(Collected data)
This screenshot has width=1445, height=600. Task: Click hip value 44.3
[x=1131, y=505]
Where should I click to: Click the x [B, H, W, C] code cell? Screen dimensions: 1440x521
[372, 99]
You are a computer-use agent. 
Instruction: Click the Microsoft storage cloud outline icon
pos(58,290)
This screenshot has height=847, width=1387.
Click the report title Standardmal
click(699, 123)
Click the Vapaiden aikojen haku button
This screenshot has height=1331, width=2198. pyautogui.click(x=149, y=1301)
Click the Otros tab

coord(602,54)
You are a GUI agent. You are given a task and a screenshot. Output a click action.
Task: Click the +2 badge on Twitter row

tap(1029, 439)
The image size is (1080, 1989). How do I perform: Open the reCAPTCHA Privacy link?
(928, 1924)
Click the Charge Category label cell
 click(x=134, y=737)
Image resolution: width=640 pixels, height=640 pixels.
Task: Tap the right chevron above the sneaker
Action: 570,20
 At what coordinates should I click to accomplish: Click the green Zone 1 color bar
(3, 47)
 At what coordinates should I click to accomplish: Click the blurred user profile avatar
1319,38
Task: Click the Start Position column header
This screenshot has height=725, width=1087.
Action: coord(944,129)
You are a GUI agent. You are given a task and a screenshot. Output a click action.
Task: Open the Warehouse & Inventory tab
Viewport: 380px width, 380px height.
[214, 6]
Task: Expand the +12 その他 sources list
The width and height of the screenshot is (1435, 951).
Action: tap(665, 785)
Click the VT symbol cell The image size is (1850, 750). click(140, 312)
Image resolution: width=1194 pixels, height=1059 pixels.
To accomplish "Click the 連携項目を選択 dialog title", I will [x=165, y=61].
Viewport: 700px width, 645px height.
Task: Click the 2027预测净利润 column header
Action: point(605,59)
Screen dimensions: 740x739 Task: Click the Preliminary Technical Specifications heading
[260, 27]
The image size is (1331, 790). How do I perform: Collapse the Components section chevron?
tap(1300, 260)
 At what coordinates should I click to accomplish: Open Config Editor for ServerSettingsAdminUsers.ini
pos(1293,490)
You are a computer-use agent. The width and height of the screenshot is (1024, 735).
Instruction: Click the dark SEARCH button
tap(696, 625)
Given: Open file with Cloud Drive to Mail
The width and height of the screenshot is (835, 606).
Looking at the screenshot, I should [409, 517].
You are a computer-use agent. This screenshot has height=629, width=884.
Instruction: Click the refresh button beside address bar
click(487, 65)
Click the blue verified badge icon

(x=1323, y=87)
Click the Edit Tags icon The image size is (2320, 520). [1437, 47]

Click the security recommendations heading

## What you should do
An exact repeat of the lines from the one containing "You are a computer-use agent. This" through the final line of the entries is the whole answer.

## Your solution
You are a computer-use agent. This screenshot has height=629, width=884.
Instruction: Click the refresh button beside address bar
click(487, 65)
Click the blue verified badge icon

(x=1323, y=87)
Click the Edit Tags icon The image size is (2320, 520). [1437, 47]

Click the security recommendations heading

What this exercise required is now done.